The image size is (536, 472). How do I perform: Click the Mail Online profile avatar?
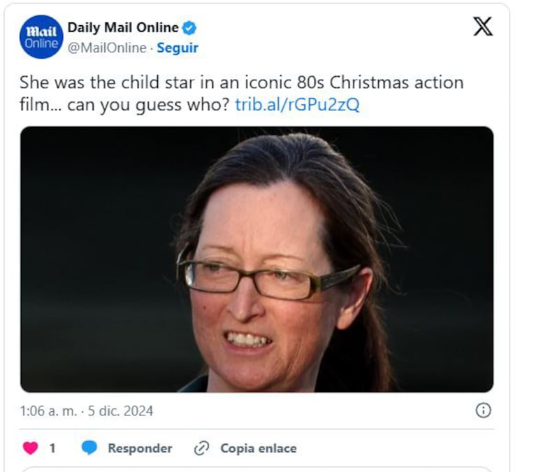(x=41, y=37)
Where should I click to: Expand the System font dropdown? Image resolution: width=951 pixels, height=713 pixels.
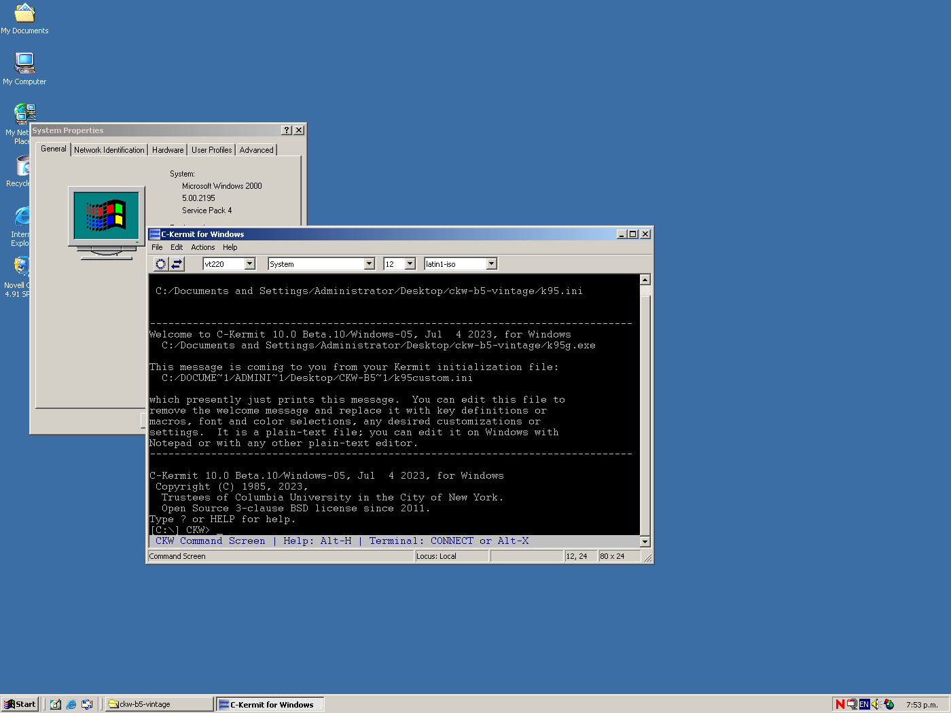click(x=370, y=264)
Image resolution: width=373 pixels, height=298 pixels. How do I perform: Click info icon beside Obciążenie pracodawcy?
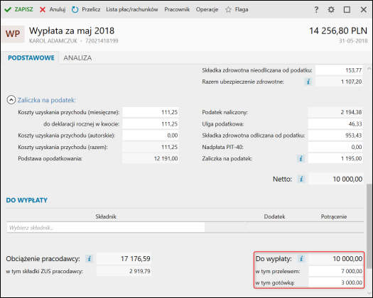click(x=90, y=258)
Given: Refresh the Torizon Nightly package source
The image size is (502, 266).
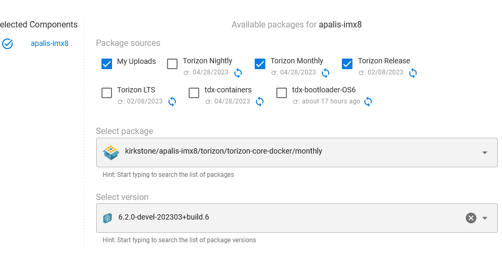Looking at the screenshot, I should pos(238,73).
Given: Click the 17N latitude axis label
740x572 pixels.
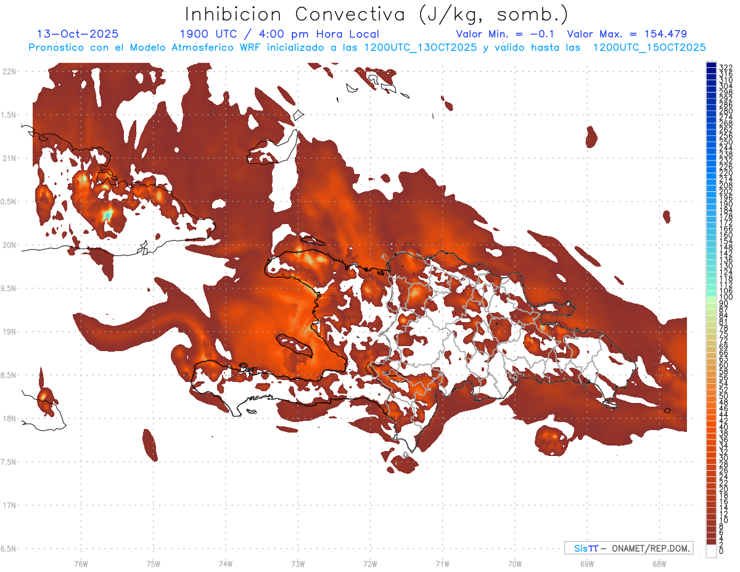Looking at the screenshot, I should point(9,505).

────────────────────────────────────────

Each line above should be set down exactly as written, with pictures excluded.

WRITTEN SOLUTION:
The image size is (536, 472). How do I perform: Click the Mail Online profile avatar?
(x=41, y=37)
Where should I click to: Expand the System font dropdown? Image resolution: width=951 pixels, height=713 pixels.
click(x=370, y=264)
Image resolution: width=373 pixels, height=298 pixels. How do I perform: Click info icon beside Obciążenie pracodawcy?
click(x=90, y=258)
Given: Refresh the Torizon Nightly package source
The image size is (502, 266).
Looking at the screenshot, I should pos(238,73).
Given: Click the 17N latitude axis label
740x572 pixels.
Looking at the screenshot, I should point(9,505).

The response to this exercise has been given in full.